*** Extracted records ***

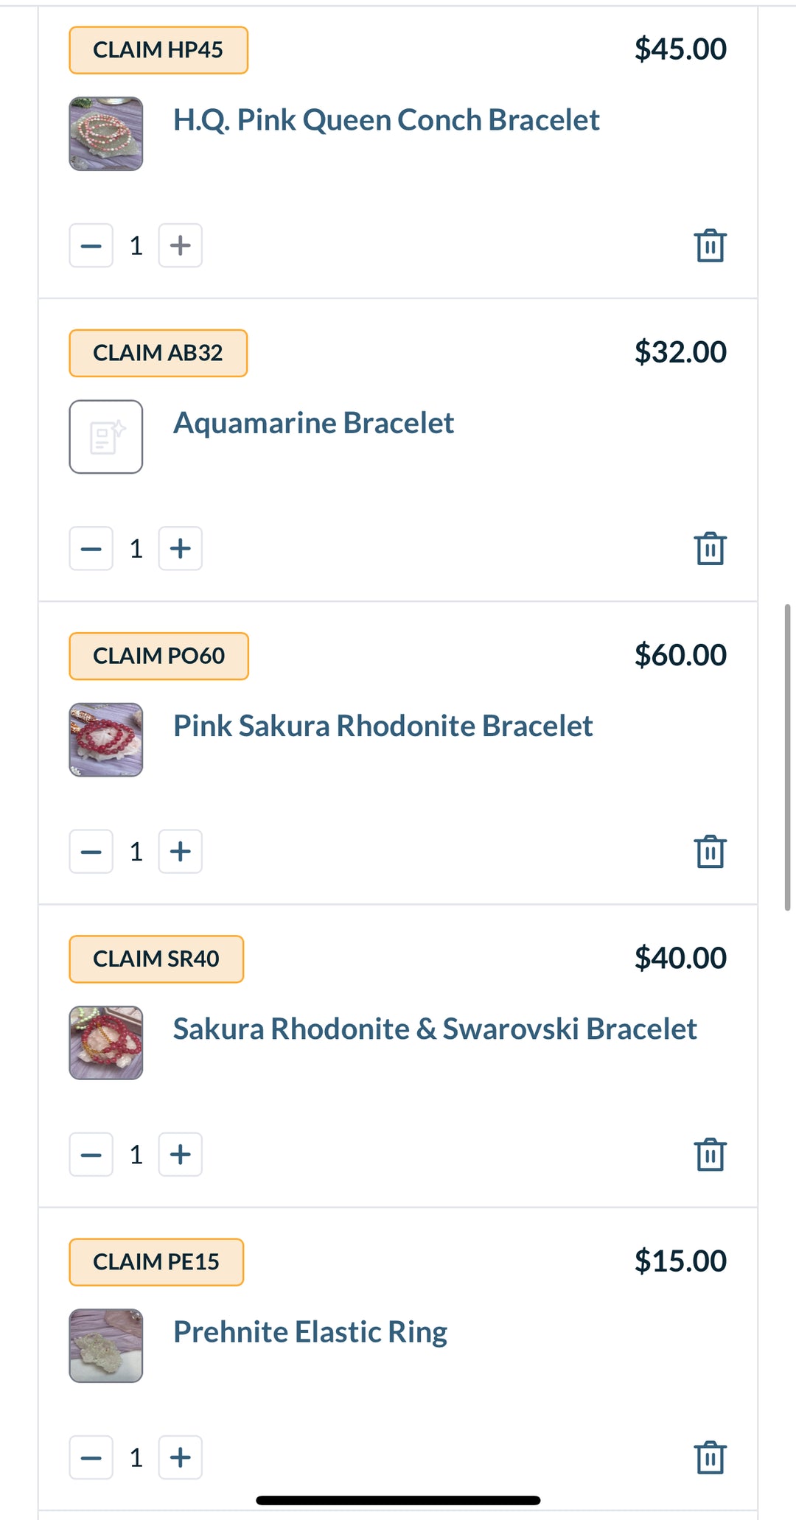Click the CLAIM SR40 badge

coord(156,959)
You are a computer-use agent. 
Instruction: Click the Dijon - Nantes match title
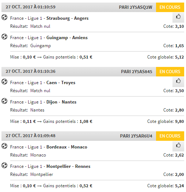(x=61, y=102)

***

-- Description of the task --
Only the lines from the one containing "Instruction: Click the" through the last line of the data above, both included, belong in the reply, each restated exactly and without pictures.

-- Reply to the exercise --
Instruction: Click the Dijon - Nantes match title
(x=61, y=102)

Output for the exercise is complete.